Il saluto romano è reato solo quando c’è un pericolo di ordine pubblico, dice il pg della Cassazione
Il saluto romano è apologia del fascismo solo nel momento in cui pone un rischio per l'ordine pubblico. Ad affermarlo è il procuratore generale della Corte di Cassazione, Pietro Gaeta. "Il saluto fascista rientra nel perimetro punitivo della "legge Mancino" quando realizza un pericolo concreto per l'ordine pubblico", ha scandito davanti alle Sezioni Unite, chiamate ad esprimere un parere sui ricorsi presentati da alcuni attivisti di estrema destra, che diversi anni fa avevano fatto il saluto romano nel corso di una commemorazione a Milano, ed erano stati per questo imputati.

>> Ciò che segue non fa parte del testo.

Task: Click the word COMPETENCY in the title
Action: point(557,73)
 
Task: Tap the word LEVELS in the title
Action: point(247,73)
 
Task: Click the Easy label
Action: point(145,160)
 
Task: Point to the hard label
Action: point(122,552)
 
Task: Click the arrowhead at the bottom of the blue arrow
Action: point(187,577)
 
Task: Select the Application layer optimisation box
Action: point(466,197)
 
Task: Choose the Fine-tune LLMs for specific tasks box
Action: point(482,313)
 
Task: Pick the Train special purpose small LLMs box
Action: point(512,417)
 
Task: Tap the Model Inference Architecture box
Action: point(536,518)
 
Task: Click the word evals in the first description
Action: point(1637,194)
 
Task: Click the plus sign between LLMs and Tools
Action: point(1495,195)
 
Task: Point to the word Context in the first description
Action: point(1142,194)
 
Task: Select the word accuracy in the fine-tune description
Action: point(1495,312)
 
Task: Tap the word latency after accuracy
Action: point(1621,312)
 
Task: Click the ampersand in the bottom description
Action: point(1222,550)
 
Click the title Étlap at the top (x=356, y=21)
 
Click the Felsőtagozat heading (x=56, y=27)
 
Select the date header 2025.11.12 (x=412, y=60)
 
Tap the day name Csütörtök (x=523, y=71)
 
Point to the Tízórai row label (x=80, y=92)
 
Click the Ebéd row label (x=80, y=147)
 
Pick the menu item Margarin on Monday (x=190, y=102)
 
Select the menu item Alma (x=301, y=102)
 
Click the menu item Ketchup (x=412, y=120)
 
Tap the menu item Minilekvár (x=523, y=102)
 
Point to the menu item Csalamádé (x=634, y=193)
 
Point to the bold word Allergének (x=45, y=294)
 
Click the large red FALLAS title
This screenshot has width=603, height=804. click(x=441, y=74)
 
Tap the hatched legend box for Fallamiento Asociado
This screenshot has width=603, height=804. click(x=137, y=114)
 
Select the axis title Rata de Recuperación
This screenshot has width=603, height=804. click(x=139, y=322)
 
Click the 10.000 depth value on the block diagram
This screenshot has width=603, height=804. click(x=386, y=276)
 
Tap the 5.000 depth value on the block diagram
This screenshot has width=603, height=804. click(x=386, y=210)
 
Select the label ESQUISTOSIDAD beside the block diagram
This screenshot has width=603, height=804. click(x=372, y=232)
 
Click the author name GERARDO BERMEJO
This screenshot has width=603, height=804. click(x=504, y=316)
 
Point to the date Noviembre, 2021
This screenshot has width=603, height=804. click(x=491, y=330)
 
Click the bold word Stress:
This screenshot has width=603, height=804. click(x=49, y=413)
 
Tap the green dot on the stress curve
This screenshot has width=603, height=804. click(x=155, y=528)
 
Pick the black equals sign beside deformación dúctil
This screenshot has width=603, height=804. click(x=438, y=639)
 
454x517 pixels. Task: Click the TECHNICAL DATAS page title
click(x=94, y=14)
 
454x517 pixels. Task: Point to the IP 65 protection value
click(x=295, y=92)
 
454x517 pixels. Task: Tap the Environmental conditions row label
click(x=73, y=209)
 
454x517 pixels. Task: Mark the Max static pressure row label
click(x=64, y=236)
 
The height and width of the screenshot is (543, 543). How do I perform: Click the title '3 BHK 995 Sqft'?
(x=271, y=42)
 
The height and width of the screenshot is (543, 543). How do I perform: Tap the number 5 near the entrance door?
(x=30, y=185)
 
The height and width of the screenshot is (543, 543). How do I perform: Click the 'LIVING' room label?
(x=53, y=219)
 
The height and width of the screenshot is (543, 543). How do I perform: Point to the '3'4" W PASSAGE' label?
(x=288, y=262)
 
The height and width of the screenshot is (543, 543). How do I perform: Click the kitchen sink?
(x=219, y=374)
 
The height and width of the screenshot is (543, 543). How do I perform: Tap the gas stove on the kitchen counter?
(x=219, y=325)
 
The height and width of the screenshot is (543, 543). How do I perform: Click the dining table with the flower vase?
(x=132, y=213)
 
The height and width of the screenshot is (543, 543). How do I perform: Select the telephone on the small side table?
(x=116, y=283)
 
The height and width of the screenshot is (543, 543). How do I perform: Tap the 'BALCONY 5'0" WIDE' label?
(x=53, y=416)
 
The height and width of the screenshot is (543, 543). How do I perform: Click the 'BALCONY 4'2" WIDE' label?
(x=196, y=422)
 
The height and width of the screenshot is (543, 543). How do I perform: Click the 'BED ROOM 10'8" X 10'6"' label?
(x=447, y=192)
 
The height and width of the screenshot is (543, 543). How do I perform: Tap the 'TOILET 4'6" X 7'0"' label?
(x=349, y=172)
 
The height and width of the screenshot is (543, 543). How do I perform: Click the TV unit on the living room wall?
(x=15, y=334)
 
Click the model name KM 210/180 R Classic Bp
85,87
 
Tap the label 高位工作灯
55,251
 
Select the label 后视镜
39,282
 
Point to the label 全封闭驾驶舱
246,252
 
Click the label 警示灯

Gaeta si è espresso anche sui fatti dello scorso 7 gennaio, precisando che "Acca Larentia con 5 mila persone è una cosa diversa di quattro nostalgici che si vedono davanti ad una lapide di un cimitero di provincia ed uno di loro alza il braccio". Il pg ha poi ribadito: "Bisogna distinguere la finalità commemorativa con il potenziale pericolo per l'ordine pubblico. La nostra democrazia giudiziaria è forte e sa distinguere. È ovvio che il saluto fascista sia una offesa alla sensibilità individuale. Diventa reato quando realizza un pericolo concreto per l'ordine pubblico. Non possiamo avere sentenze a macchia di leopardo in cui lo stesso gruppo viene assolto da un tribunale e condannato da un altro".
Il parere delle Sezioni Unite atteso nel prossimo futuro ha proprio l'obiettivo di fare chiarezza su uno dei temi giuridici più complessi. Negli anni sono state emesse diverse sentenze a riguardo, alcune delle quali in contrasto tra loro. In primo luogo le Sezioni Unite dovranno stabilire quale legge vada applicata a seconda del caso, cioè se la legge Scelba o la legge Mancino. E poi si dovrà appunto stabilire se il gesto del saluto romano comporti un pericolo concreto – legato appunto all'ordine pubblico – o meno.
Nel caso specifico in cui è stato fatto ricorso alle Sezioni Unite, gli imputati di estrema desta erano stati assolti in primo grado e condannati poi in appello, proprio in quanto i giudici si erano appellati a leggi diverse: se in primo grado era stata contestata la legge Scelba, che persegue chi cerca di ricostruire il partito fascista, in appello i giudici si erano invece appellati alla legge Mancino.